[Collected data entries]
::::::::
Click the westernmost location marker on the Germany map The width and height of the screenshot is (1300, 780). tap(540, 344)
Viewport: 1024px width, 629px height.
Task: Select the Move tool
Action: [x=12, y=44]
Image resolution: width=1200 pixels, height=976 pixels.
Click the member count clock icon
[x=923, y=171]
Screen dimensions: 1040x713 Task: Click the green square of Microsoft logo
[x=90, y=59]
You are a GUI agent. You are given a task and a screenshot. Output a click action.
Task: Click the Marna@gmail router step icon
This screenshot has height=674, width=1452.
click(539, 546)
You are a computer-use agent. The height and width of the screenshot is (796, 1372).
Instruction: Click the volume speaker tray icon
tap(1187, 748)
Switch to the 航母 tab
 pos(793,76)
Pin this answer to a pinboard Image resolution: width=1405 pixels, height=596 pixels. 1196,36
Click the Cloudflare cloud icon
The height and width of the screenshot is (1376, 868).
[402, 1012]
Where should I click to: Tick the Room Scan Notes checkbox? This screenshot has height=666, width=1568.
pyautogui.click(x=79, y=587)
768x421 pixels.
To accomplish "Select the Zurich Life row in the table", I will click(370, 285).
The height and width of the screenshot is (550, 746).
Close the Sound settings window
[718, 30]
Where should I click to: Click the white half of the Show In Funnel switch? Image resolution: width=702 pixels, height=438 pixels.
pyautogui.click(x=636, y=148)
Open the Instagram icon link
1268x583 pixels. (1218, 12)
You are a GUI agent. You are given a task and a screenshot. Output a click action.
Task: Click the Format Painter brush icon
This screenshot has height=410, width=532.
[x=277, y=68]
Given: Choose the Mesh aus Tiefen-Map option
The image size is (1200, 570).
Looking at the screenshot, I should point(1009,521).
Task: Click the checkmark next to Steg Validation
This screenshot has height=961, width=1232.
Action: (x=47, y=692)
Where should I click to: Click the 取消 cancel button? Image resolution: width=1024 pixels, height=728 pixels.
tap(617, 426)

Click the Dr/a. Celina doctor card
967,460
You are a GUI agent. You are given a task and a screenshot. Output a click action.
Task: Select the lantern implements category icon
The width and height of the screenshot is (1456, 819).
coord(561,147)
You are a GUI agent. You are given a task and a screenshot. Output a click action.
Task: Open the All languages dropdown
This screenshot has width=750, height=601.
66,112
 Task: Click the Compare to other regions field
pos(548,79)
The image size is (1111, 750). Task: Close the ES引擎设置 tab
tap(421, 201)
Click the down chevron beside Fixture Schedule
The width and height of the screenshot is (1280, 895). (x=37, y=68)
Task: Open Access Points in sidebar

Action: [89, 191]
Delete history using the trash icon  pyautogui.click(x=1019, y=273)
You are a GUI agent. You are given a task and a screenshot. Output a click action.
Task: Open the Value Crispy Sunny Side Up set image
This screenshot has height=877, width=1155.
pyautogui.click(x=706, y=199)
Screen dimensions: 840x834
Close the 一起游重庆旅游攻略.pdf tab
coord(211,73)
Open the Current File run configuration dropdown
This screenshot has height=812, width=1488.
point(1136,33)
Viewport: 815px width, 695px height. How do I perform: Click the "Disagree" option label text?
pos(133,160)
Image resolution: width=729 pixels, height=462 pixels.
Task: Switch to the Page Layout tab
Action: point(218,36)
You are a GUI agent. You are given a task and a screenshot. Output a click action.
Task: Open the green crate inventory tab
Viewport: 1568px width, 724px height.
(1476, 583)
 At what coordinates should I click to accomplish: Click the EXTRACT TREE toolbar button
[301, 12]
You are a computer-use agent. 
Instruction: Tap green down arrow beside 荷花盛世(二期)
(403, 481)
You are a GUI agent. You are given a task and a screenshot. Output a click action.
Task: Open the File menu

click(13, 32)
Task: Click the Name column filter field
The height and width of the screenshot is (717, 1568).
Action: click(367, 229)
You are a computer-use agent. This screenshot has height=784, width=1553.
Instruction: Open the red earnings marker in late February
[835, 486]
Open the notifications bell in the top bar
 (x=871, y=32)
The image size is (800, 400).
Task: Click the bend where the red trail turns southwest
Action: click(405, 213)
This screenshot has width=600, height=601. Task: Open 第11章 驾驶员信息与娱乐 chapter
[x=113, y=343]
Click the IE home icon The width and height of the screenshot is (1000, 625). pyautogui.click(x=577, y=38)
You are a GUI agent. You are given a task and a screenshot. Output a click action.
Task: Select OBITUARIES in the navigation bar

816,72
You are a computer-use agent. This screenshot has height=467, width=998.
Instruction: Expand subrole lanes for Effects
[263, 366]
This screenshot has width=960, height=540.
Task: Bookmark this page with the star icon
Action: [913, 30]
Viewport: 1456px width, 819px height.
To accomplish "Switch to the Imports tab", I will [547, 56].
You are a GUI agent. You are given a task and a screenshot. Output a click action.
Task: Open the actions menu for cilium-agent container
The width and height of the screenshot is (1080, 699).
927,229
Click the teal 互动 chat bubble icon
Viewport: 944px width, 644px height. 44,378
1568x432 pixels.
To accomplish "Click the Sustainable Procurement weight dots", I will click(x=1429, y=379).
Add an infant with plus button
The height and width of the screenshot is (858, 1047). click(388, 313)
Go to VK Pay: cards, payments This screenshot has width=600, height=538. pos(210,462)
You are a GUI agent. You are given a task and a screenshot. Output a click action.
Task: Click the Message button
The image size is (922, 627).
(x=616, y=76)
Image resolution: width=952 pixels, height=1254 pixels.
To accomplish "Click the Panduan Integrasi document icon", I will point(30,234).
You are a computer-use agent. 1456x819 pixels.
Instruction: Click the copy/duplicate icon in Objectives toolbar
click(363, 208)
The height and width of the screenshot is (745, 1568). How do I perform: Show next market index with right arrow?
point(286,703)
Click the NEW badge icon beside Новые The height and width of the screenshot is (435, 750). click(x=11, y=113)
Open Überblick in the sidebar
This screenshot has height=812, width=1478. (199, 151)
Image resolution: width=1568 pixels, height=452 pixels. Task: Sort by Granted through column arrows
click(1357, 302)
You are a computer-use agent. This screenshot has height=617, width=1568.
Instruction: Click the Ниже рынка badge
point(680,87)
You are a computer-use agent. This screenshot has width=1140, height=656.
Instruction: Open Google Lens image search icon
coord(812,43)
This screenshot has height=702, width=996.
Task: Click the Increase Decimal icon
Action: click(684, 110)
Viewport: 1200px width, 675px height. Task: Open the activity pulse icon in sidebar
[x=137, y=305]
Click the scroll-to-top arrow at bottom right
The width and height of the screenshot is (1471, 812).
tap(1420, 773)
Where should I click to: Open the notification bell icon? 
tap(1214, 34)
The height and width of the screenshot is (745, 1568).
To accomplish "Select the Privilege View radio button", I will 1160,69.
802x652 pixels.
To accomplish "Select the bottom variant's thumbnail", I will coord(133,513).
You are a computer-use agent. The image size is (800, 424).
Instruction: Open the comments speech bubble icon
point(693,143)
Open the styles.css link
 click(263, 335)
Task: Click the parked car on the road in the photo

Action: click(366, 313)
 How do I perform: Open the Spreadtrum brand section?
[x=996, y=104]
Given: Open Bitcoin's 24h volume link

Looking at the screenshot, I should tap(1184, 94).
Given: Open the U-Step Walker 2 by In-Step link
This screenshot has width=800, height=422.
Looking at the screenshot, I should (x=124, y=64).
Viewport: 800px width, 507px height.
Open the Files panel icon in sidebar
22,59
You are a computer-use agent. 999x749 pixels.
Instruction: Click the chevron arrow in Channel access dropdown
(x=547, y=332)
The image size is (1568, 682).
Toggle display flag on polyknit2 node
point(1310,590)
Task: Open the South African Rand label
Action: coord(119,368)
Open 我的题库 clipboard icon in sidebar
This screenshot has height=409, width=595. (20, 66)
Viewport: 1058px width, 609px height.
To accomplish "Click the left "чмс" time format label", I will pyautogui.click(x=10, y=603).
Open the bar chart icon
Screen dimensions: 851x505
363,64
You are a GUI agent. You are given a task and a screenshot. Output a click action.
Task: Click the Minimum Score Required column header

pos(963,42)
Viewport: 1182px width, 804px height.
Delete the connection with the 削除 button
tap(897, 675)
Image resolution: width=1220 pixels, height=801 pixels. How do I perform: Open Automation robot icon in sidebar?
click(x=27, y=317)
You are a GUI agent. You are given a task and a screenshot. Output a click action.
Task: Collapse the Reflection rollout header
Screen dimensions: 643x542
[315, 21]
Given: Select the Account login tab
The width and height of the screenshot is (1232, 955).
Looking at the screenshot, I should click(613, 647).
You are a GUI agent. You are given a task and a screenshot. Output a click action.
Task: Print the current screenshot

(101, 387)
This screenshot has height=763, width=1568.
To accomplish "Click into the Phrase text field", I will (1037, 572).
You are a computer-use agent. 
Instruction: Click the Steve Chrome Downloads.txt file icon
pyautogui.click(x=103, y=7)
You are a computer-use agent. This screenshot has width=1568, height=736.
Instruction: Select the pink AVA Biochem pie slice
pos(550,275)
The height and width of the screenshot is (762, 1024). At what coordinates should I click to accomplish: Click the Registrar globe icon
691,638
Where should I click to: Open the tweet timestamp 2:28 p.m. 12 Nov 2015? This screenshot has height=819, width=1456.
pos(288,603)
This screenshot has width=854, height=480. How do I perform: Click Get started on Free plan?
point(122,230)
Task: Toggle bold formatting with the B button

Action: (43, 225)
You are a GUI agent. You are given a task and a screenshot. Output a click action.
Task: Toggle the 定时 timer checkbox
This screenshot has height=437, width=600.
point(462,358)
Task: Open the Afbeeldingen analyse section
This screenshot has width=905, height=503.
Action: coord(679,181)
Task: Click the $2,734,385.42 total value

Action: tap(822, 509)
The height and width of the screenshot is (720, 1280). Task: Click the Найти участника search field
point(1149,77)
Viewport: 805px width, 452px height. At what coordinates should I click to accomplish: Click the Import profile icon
::::::::
Taking the records above, retype every line from the one with "Image resolution: width=1200" down to the one with "Task: Open the All languages dropdown", exactly and with nothing else.

Image resolution: width=1200 pixels, height=976 pixels.
Click the member count clock icon
[x=923, y=171]
Screen dimensions: 1040x713 Task: Click the green square of Microsoft logo
[x=90, y=59]
You are a GUI agent. You are given a task and a screenshot. Output a click action.
Task: Click the Marna@gmail router step icon
This screenshot has height=674, width=1452.
click(539, 546)
You are a computer-use agent. The height and width of the screenshot is (796, 1372).
Instruction: Click the volume speaker tray icon
tap(1187, 748)
Switch to the 航母 tab
 pos(793,76)
Pin this answer to a pinboard Image resolution: width=1405 pixels, height=596 pixels. 1196,36
Click the Cloudflare cloud icon
The height and width of the screenshot is (1376, 868).
[402, 1012]
Where should I click to: Tick the Room Scan Notes checkbox? This screenshot has height=666, width=1568.
pyautogui.click(x=79, y=587)
768x421 pixels.
To accomplish "Select the Zurich Life row in the table", I will click(370, 285).
The height and width of the screenshot is (550, 746).
Close the Sound settings window
[718, 30]
Where should I click to: Click the white half of the Show In Funnel switch? Image resolution: width=702 pixels, height=438 pixels.
pyautogui.click(x=636, y=148)
Open the Instagram icon link
1268x583 pixels. (1218, 12)
You are a GUI agent. You are given a task and a screenshot. Output a click action.
Task: Click the Format Painter brush icon
This screenshot has height=410, width=532.
[x=277, y=68]
Given: Choose the Mesh aus Tiefen-Map option
The image size is (1200, 570).
Looking at the screenshot, I should point(1009,521).
Task: Click the checkmark next to Steg Validation
This screenshot has height=961, width=1232.
Action: (x=47, y=692)
Where should I click to: Click the 取消 cancel button? Image resolution: width=1024 pixels, height=728 pixels.
tap(617, 426)

Click the Dr/a. Celina doctor card
967,460
You are a GUI agent. You are given a task and a screenshot. Output a click action.
Task: Select the lantern implements category icon
The width and height of the screenshot is (1456, 819).
coord(561,147)
You are a GUI agent. You are given a task and a screenshot. Output a click action.
Task: Open the All languages dropdown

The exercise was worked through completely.